§ Aim of the task
Each entry below is to be reproduced exactly, though any pictures it holds must be omitted.

[Opening Material provided section]

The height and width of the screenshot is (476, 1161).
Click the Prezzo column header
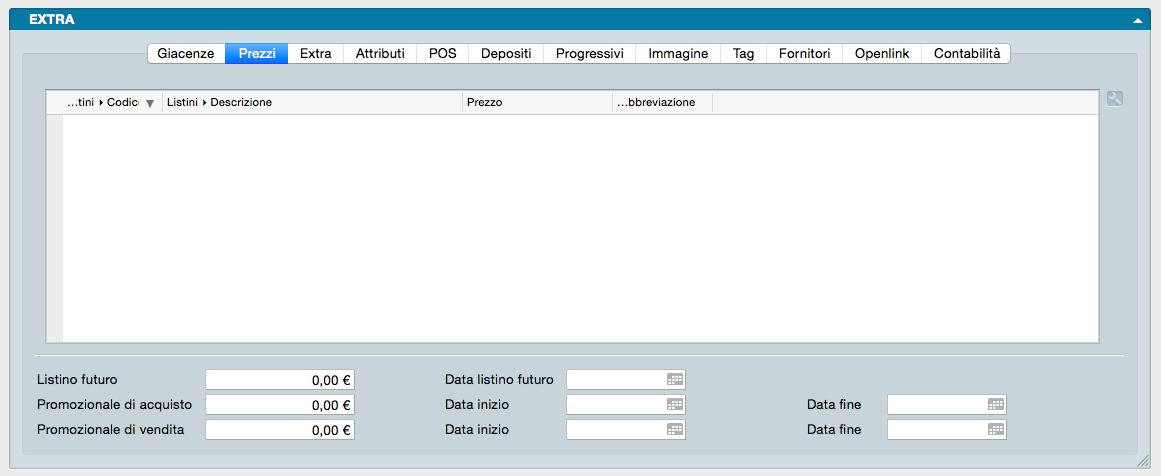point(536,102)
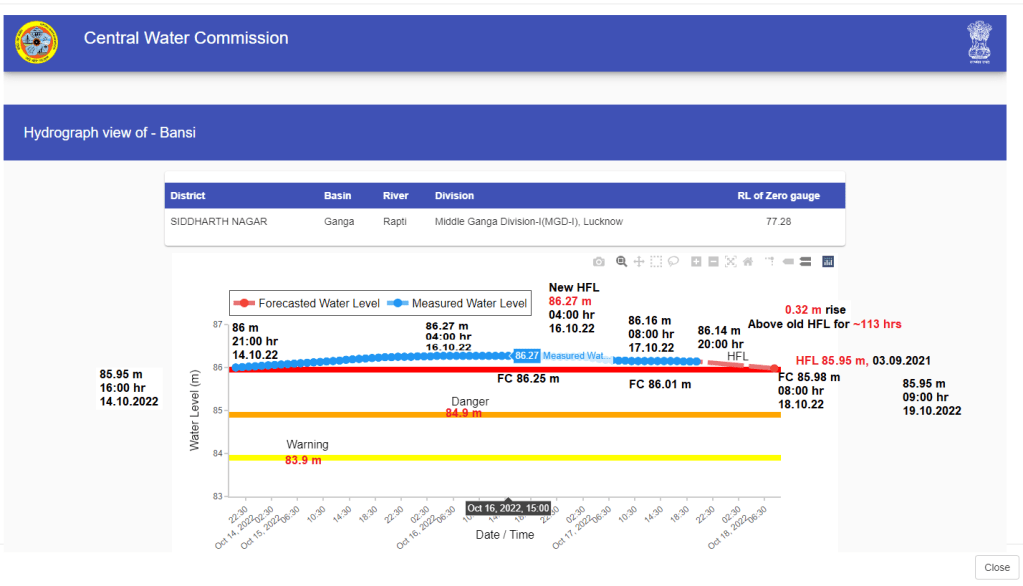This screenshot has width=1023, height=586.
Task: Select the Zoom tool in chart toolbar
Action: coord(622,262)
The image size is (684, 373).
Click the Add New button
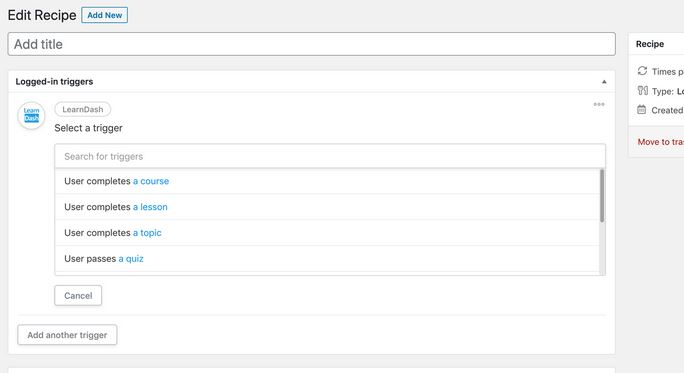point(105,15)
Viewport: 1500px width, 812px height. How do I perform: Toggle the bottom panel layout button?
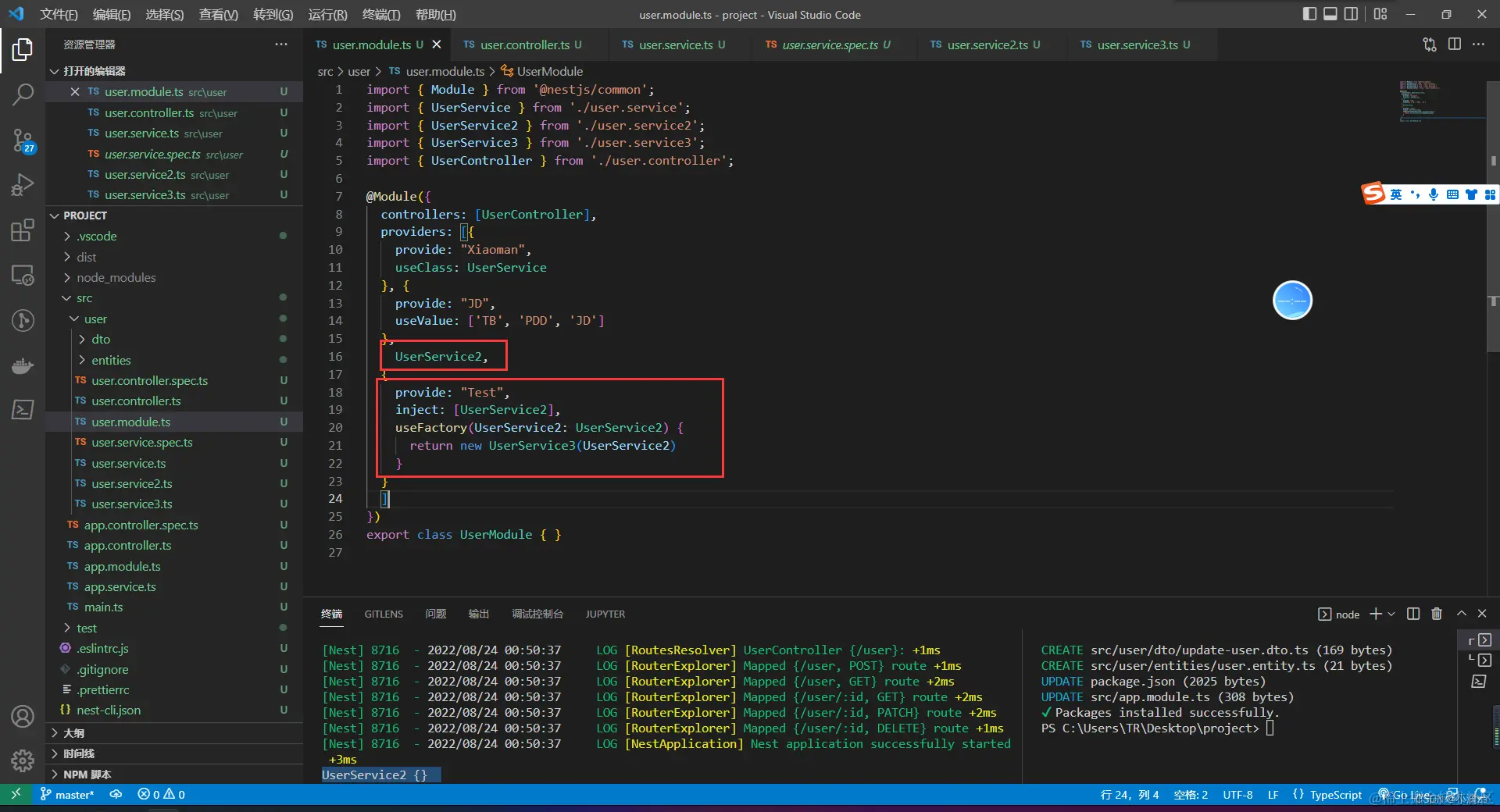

[Closing Material provided section]

§ Result of the exercise
The height and width of the screenshot is (476, 1161).
Click the Prezzo column header
point(536,102)
This screenshot has width=1023, height=586.
Task: Select the Zoom tool in chart toolbar
Action: coord(622,262)
The image size is (684, 373).
Click the Add New button
point(105,15)
Viewport: 1500px width, 812px height. How do I perform: Toggle the bottom panel layout button?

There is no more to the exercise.